◆ What is being asked ◆
Count the lines holding the string "computer" in the records, and give only the count.

**** Entries provided

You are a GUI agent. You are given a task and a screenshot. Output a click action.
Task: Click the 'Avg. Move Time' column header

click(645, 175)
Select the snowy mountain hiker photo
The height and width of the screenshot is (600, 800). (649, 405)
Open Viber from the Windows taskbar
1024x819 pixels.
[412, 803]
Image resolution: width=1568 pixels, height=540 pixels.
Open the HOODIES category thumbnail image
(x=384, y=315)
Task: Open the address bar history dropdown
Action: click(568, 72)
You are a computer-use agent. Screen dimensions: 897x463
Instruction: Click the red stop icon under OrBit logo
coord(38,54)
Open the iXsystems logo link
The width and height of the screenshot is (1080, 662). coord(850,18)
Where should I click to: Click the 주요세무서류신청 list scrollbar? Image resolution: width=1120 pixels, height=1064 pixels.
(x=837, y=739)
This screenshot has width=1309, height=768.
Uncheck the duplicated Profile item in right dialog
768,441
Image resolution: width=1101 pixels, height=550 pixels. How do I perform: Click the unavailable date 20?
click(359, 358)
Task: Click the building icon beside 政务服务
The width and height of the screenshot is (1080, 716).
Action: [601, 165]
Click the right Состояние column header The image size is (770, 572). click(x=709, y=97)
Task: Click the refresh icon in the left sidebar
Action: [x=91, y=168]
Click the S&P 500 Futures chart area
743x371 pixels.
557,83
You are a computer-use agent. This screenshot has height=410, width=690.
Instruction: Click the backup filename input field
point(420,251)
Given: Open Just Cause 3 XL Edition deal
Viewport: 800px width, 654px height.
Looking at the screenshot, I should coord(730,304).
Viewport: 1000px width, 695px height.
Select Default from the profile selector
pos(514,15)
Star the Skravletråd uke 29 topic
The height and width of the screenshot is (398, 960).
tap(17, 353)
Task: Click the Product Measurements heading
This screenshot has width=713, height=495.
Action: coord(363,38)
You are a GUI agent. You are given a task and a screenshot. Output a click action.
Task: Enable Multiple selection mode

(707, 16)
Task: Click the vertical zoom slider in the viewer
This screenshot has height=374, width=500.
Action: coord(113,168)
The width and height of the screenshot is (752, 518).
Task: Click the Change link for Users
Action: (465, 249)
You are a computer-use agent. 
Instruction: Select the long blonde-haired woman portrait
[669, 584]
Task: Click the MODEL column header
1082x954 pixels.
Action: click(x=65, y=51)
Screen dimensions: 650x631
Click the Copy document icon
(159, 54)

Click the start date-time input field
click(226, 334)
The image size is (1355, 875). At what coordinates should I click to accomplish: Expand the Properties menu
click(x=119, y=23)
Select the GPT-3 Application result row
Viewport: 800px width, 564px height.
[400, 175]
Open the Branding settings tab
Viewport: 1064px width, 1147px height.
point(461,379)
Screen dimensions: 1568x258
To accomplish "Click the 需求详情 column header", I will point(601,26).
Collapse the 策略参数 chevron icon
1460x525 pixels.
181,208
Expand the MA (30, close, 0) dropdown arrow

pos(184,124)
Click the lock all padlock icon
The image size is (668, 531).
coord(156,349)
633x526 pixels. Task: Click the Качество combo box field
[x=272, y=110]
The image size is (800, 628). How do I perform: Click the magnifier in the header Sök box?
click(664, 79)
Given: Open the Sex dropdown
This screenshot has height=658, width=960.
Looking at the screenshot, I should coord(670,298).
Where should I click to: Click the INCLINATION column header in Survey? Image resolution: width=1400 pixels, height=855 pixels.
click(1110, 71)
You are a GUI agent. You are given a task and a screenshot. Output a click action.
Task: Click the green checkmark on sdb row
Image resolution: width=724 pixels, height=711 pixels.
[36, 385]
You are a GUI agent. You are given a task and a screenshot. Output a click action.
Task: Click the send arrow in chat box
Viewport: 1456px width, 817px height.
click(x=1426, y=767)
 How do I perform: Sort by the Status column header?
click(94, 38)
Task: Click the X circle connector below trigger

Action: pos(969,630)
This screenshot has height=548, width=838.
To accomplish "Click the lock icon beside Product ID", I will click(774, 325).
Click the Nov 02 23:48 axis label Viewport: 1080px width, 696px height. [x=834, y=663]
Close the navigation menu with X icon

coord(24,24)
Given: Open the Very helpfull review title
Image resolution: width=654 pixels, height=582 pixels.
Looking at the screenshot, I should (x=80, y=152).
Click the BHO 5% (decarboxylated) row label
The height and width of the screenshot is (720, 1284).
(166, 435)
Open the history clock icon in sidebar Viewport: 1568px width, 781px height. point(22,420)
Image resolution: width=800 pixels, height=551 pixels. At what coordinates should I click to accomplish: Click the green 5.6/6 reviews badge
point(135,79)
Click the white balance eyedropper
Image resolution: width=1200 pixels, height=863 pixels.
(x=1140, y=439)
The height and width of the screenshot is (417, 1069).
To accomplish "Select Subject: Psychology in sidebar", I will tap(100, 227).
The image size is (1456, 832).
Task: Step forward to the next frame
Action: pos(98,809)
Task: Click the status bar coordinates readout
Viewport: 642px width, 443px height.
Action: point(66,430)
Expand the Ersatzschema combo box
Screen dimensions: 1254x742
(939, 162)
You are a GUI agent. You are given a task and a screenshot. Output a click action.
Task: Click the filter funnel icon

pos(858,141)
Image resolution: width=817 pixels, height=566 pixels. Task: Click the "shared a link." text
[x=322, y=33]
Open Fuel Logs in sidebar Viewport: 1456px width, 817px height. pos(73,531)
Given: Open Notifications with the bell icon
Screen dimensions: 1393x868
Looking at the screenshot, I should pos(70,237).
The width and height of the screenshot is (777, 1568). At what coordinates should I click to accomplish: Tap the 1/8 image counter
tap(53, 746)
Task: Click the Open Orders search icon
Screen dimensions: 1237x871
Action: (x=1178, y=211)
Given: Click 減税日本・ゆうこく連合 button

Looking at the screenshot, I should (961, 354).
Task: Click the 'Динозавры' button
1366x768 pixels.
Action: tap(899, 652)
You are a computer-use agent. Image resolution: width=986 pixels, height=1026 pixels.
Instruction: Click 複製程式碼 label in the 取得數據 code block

********

◆ Response ◆
4